4 senemi verdiğim sevgilimin benden ayrılalı 1 ay olmasına rağmen gözümün önünden yeni sevgilisiyle el ele geçmesi. aklımdan çıkaramadığım ender olaylardandır. her gün biraz daha kazınır aklıma. her gün biraz daha nefret ederim.
Tercihler.kabus gibi.

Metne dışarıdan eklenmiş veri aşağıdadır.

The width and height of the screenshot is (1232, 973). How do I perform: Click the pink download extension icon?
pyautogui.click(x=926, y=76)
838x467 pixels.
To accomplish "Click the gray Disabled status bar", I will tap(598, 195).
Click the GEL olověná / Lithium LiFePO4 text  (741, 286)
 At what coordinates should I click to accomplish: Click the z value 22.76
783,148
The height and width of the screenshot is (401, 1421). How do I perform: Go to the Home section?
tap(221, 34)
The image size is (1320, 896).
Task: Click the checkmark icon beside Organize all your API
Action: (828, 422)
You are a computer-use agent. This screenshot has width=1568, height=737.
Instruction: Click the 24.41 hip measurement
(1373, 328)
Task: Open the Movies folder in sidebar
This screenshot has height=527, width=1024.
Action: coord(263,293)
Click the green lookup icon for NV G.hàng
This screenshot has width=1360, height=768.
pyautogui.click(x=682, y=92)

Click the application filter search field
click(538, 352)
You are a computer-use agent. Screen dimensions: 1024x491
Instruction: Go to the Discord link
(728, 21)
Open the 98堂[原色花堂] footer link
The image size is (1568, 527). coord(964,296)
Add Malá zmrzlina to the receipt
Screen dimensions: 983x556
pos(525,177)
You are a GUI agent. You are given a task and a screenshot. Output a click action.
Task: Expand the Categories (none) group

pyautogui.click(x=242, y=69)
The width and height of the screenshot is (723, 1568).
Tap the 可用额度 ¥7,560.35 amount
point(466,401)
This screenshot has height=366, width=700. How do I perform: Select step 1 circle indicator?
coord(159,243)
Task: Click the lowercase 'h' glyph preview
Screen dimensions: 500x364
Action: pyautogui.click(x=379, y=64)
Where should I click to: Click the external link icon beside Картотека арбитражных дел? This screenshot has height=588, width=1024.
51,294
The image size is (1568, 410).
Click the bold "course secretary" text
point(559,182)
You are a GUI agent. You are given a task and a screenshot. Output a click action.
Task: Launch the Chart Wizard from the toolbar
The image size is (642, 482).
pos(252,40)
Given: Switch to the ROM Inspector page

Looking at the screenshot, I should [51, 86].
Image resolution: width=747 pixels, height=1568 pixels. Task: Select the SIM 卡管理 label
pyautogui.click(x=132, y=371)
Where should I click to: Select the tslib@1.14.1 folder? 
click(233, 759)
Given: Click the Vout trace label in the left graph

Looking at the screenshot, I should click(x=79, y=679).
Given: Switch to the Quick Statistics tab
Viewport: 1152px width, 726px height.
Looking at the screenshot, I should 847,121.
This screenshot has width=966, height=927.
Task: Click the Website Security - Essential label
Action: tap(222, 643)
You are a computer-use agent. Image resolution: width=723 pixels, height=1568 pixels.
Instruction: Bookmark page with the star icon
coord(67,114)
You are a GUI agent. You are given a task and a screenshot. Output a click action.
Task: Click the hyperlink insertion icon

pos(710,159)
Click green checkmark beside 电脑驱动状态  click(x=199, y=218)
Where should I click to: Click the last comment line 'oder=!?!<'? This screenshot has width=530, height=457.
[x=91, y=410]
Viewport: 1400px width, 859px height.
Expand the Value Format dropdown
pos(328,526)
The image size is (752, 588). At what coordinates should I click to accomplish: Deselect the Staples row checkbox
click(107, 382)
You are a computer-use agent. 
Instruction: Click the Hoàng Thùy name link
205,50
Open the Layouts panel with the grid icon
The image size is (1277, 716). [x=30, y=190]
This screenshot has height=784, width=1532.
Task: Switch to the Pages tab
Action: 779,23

Açıklansada kurtulsak.
lan nasıl anlatmaya başlanır pek bilmiyorum ama, o zamanlar lise 3 e falan gidiyodum, yaklaşık 5 yıl geçti üzerinden. teneffüste arkadaşlar bahçede otururken çağırdılar, gittim ve o anda daha önce hiç olmadığı kadar mutlu oldum. neden bilmiyorum.ilk görüşte aşkın varlığına o gün inanmıştım resmen.neyse... tanıştık falan kız okula yeni gelmiş. muhabbet etmeye başladık ama nası desem sanki daha önceden tanışıklığımız var gibi. birbirimıze bişeyler anlatıyoz falan. arkadaşlar aklımızda bile değil sadece biz varız sanki orda. daha sonra teneffüslerde karşılasınca kantine gider otururduk. gel zaman git zaman sevgili olduk. teklif etme falan cinsinden hiçbişey olmadı. telefonlar alınmış. aşk sözleri üstü kapalı iğneleme cinsinden söylenmiş. ve sevgili oldugumuzu kabullendiğimiz günü hiç unutmam. 7 haziran saat 17:58. o kadar mutluyduk ki lan anlatamıyorum. cafeye gider otururduk tavla oynardık ama oyun zarları birbirimizin zarları elinden almaya çalışmasıyla geçerdi. o kadar masum severdik. fazla sürmedi bir hafta sonra mesaj atmamaya başladı. sebebini kavrayamamıştım ilk başlarda.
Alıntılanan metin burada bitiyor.